▶ [Aim of the task]:
Leave the pictures aside and give back every entry below word for word.
----
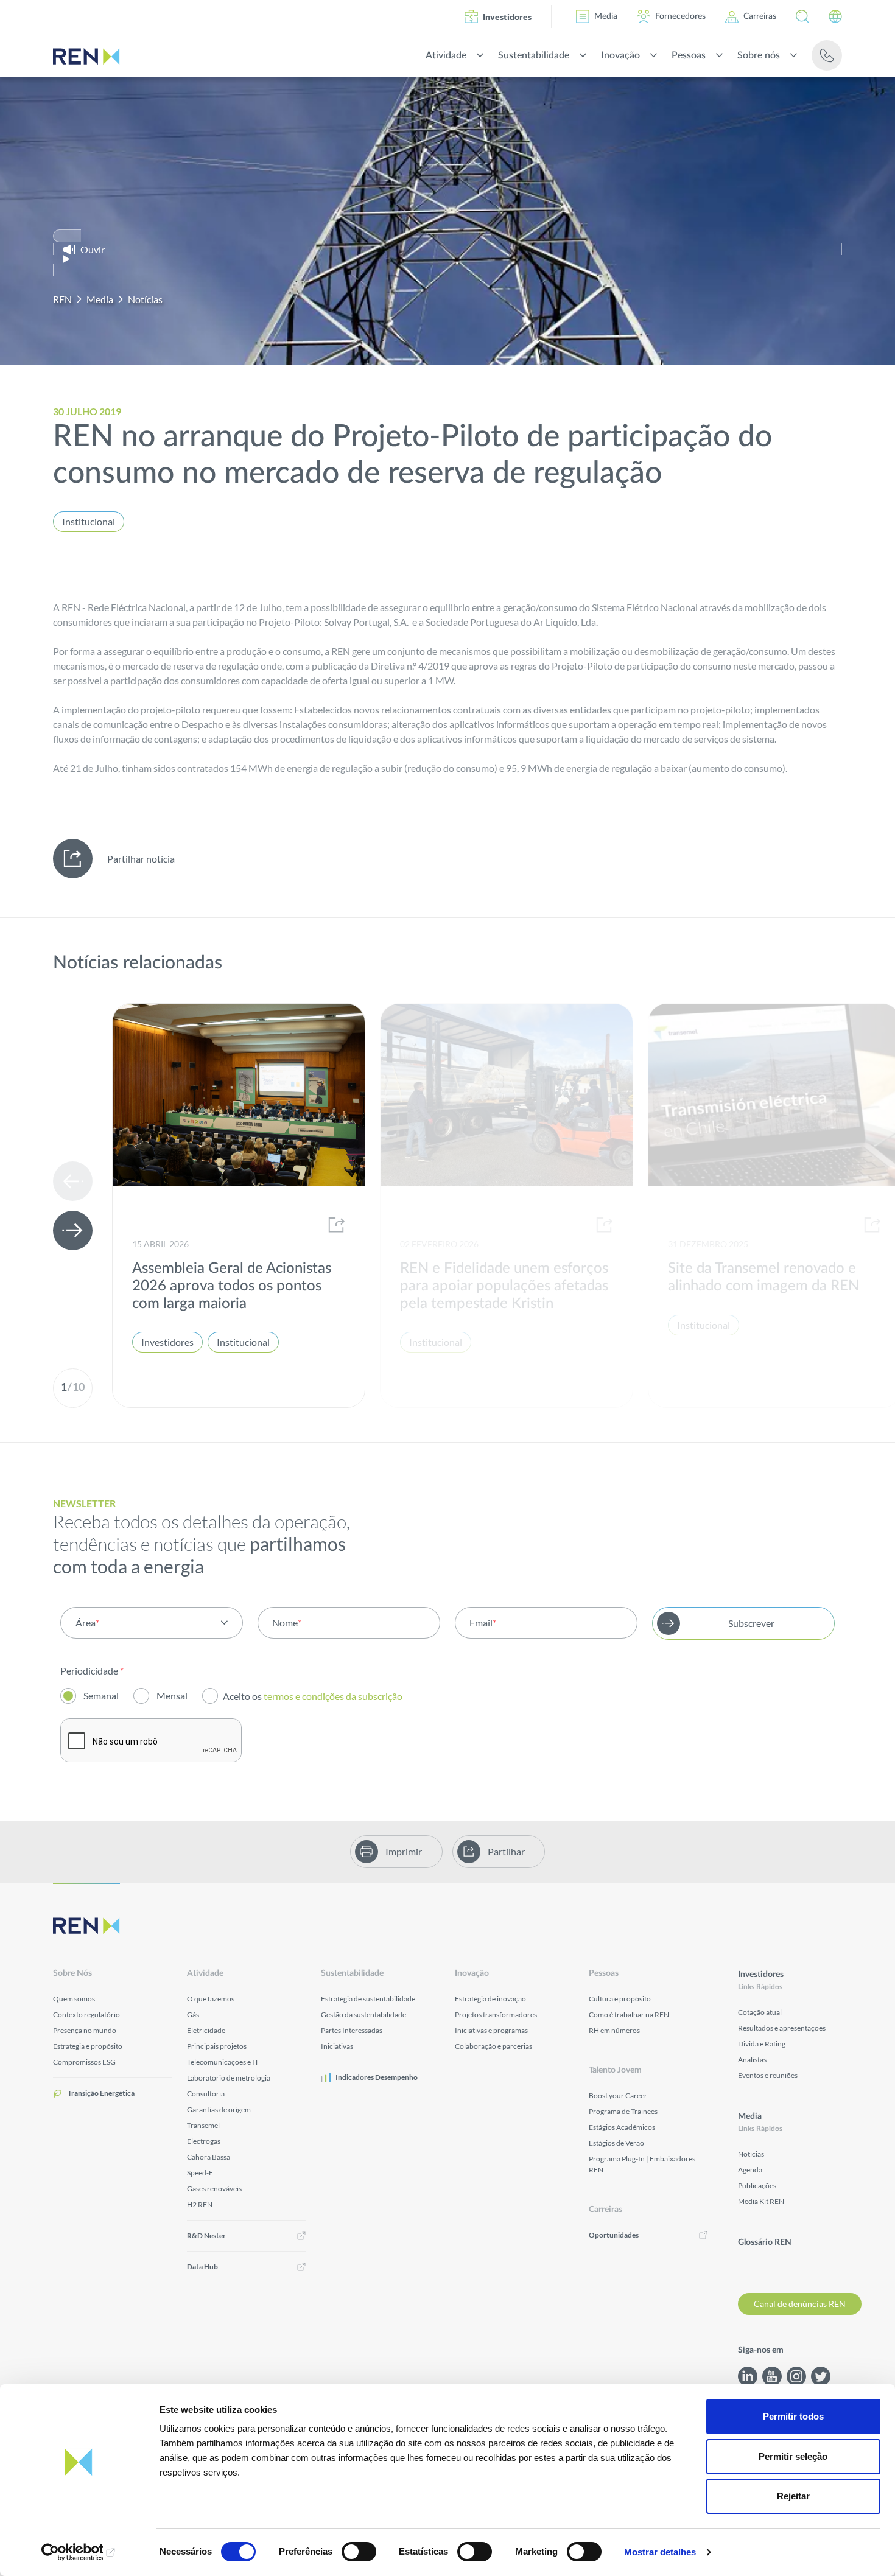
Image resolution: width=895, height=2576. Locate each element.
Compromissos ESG (84, 2062)
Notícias (145, 299)
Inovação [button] (620, 55)
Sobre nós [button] (758, 55)
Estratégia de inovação (490, 1998)
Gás (193, 2014)
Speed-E (200, 2172)
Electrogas (203, 2141)
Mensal (172, 1695)
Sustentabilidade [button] (533, 55)
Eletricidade (206, 2030)
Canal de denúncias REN (800, 2303)
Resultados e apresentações (782, 2027)
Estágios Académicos (622, 2127)
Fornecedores (680, 16)
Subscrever (751, 1623)
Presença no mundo (84, 2030)
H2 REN (199, 2204)
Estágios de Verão (616, 2142)
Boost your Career (618, 2095)
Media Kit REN (761, 2201)
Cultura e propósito (620, 1998)
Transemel (203, 2125)
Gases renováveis (214, 2188)
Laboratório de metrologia (228, 2077)
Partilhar (506, 1851)
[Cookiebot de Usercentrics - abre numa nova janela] (79, 2552)
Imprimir (403, 1851)
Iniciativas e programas (491, 2030)
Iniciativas (337, 2046)
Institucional (88, 521)
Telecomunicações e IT (223, 2062)
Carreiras (759, 16)
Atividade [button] (446, 55)
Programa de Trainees (623, 2111)
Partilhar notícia (141, 858)
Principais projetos (217, 2046)
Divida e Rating (761, 2043)
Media (605, 16)
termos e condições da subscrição (334, 1696)
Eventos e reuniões (768, 2075)
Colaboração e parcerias (493, 2046)
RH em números (614, 2030)
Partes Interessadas (351, 2030)
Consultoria (206, 2093)
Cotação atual (760, 2012)
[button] (802, 16)
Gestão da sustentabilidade (363, 2014)
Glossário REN (764, 2242)
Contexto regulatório (86, 2014)
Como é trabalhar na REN (629, 2014)
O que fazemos (210, 1998)
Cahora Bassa (208, 2156)
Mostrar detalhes (660, 2552)
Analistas (752, 2059)
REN (62, 299)
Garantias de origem (219, 2109)
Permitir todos (793, 2416)
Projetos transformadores (496, 2014)
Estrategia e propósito (87, 2046)
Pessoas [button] (689, 55)
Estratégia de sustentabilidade (368, 1998)
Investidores (507, 17)
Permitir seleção (793, 2456)
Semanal (101, 1695)
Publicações (757, 2185)
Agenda (750, 2169)
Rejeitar (793, 2496)
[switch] (359, 2551)
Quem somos (74, 1998)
----
▶ [Written response]:
Image resolution: width=895, height=2576. Locate each element.
Compromissos ESG (84, 2062)
Notícias (145, 299)
Inovação [button] (620, 55)
Sobre nós [button] (758, 55)
Estratégia de inovação (490, 1998)
Gás (193, 2014)
Speed-E (200, 2172)
Electrogas (203, 2141)
Mensal (172, 1695)
Sustentabilidade [button] (533, 55)
Eletricidade (206, 2030)
Canal de denúncias REN (800, 2303)
Resultados e apresentações (782, 2027)
Estágios Académicos (622, 2127)
Fornecedores (680, 16)
Subscrever (751, 1623)
Presença no mundo (84, 2030)
H2 REN (199, 2204)
Estágios de Verão (616, 2142)
Boost your Career (618, 2095)
Media Kit REN (761, 2201)
Cultura e propósito (620, 1998)
Transemel (203, 2125)
Gases renováveis (214, 2188)
Laboratório de metrologia (228, 2077)
Partilhar (506, 1851)
[Cookiebot de Usercentrics - abre numa nova janela] (79, 2552)
Imprimir (403, 1851)
Iniciativas e programas (491, 2030)
Iniciativas (337, 2046)
Institucional (88, 521)
Telecomunicações e IT (223, 2062)
Carreiras (759, 16)
Atividade [button] (446, 55)
Programa de Trainees (623, 2111)
Partilhar notícia (141, 858)
Principais projetos (217, 2046)
Divida e Rating (761, 2043)
Media (605, 16)
termos e condições da subscrição (334, 1696)
Eventos e reuniões (768, 2075)
Colaboração e parcerias (493, 2046)
RH em números (614, 2030)
Partes Interessadas (351, 2030)
Consultoria (206, 2093)
Cotação atual (760, 2012)
[button] (802, 16)
Gestão da sustentabilidade (363, 2014)
Glossário REN (764, 2242)
Contexto regulatório (86, 2014)
Como é trabalhar na REN (629, 2014)
O que fazemos (210, 1998)
Cahora Bassa (208, 2156)
Mostrar detalhes (660, 2552)
Analistas (752, 2059)
REN (62, 299)
Garantias de origem (219, 2109)
Permitir todos (793, 2416)
Projetos transformadores (496, 2014)
Estrategia e propósito (87, 2046)
Pessoas [button] (689, 55)
Estratégia de sustentabilidade (368, 1998)
Investidores (507, 17)
Permitir seleção (793, 2456)
Semanal (101, 1695)
Publicações (757, 2185)
Agenda (750, 2169)
Rejeitar (793, 2496)
[switch] (359, 2551)
Quem somos (74, 1998)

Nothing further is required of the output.